Exercise. Please output only the lines that run from the line containing "The height and width of the screenshot is (812, 1511)." through the end of the material below, exactly.

BEGIN

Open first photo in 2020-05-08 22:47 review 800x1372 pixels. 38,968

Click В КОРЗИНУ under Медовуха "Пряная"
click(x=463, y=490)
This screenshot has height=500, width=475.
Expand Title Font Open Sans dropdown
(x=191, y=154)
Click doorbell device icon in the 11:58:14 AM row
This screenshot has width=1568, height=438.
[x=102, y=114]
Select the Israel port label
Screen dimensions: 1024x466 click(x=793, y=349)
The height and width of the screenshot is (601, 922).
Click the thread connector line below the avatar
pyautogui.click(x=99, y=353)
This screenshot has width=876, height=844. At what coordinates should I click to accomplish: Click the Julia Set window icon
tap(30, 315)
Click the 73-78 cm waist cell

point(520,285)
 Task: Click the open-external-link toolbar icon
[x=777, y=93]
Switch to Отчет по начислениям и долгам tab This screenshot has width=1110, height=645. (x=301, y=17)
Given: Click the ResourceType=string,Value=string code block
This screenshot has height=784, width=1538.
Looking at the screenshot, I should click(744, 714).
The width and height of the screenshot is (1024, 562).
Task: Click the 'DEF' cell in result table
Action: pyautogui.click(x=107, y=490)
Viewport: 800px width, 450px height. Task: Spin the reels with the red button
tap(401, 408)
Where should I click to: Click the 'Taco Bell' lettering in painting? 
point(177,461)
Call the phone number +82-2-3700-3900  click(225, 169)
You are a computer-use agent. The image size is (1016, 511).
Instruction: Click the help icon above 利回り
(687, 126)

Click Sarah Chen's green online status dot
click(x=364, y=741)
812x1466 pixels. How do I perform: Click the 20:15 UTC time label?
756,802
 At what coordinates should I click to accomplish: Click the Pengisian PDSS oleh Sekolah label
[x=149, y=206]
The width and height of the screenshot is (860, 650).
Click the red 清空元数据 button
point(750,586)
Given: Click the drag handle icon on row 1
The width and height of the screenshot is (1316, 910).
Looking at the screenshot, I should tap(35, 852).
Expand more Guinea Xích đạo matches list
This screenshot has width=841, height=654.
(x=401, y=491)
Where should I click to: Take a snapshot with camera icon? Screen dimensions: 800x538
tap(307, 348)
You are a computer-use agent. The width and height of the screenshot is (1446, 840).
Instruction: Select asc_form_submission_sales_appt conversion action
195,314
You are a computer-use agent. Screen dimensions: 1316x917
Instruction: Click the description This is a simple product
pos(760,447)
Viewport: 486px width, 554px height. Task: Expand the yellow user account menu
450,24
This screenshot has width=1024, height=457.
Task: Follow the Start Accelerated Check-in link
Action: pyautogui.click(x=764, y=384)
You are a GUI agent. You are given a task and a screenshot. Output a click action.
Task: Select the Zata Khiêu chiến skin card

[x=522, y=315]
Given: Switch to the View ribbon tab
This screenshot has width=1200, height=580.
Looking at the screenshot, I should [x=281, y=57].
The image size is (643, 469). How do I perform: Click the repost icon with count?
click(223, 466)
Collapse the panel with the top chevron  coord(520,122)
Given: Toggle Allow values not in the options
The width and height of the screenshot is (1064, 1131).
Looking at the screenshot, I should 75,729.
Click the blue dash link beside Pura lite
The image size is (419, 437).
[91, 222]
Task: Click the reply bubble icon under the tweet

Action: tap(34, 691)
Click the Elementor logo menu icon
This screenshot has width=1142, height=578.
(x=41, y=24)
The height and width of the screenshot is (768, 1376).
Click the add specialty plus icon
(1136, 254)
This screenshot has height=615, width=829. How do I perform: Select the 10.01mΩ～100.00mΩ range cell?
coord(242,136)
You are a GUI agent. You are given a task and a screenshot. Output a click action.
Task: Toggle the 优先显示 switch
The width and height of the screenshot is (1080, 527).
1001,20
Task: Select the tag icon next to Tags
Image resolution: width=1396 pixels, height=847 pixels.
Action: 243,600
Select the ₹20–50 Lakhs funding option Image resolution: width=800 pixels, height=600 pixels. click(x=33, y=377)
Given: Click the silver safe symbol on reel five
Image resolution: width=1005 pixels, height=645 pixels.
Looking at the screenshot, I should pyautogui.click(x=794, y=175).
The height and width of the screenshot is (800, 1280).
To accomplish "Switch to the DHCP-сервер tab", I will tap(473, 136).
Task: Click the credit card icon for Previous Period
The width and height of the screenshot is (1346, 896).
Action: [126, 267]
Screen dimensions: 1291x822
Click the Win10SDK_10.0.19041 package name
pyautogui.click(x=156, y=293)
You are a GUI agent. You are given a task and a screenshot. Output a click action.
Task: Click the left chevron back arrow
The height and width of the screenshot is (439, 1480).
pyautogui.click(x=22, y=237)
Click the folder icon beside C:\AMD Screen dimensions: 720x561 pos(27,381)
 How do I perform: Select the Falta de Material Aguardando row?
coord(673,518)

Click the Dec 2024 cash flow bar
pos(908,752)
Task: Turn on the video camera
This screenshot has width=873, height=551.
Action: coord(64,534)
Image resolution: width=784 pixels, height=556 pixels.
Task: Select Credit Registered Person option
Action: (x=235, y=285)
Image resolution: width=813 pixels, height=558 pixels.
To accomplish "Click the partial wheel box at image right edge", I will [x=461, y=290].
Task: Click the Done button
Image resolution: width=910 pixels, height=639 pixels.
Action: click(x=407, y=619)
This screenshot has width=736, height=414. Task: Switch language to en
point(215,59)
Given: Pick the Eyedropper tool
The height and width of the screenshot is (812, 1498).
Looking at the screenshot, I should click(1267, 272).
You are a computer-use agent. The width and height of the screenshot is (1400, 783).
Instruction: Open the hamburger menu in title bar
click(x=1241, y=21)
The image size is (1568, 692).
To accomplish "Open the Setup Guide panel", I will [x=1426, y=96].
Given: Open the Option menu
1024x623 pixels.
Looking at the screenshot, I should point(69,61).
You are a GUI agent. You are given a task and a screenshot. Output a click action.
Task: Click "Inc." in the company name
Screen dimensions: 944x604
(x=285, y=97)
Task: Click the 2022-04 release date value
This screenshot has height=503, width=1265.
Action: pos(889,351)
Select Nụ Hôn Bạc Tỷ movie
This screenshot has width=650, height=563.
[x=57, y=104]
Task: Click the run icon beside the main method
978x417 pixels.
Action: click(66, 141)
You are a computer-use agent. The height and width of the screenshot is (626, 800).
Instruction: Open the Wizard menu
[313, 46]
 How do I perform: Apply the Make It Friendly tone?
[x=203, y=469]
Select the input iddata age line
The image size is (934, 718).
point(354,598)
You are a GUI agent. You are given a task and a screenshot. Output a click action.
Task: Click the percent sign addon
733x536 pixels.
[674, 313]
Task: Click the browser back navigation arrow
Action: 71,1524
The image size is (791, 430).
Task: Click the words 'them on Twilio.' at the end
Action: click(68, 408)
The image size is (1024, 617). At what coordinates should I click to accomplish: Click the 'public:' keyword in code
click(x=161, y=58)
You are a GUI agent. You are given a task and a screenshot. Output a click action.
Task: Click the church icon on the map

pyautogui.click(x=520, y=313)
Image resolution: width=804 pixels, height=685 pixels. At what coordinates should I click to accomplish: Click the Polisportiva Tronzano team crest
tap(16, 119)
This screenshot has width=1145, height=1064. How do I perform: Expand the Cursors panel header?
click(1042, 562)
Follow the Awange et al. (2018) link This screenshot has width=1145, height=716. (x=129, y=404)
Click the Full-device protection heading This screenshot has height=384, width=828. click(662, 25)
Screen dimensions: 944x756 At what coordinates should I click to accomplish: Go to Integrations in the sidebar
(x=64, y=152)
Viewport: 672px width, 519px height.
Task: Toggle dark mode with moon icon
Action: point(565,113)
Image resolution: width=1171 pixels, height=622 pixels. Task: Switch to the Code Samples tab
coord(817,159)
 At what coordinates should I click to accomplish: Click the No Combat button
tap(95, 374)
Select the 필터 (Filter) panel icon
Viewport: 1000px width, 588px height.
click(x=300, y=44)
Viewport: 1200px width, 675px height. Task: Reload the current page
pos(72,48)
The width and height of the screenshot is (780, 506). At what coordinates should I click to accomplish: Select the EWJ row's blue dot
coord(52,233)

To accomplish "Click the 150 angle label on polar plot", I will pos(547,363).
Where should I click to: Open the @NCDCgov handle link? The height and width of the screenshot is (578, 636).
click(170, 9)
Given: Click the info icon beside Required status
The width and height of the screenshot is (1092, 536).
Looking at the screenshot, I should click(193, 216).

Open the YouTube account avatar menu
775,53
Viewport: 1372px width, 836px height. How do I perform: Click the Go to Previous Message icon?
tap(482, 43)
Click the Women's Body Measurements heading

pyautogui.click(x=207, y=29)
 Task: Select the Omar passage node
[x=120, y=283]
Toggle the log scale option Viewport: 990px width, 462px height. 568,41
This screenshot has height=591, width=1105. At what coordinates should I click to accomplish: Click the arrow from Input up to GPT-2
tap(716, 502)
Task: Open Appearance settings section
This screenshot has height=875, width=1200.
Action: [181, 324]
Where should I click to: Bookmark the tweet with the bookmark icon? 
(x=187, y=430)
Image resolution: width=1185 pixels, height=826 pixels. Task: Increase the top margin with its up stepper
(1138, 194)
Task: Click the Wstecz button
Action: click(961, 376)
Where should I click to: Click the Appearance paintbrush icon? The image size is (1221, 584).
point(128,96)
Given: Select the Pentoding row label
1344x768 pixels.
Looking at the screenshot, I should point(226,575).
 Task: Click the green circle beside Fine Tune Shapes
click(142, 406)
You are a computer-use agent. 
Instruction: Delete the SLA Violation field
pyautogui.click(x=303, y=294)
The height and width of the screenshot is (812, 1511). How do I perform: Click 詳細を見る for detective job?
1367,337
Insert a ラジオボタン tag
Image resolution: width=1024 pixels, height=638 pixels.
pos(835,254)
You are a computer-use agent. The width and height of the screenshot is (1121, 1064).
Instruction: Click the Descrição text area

END

Solution to the exercise.
The height and width of the screenshot is (812, 1511). How do I perform: Click 詳細を見る for detective job?
1367,337
Insert a ラジオボタン tag
Image resolution: width=1024 pixels, height=638 pixels.
pos(835,254)
You are a computer-use agent. The width and height of the screenshot is (1121, 1064).
Instruction: Click the Descrição text area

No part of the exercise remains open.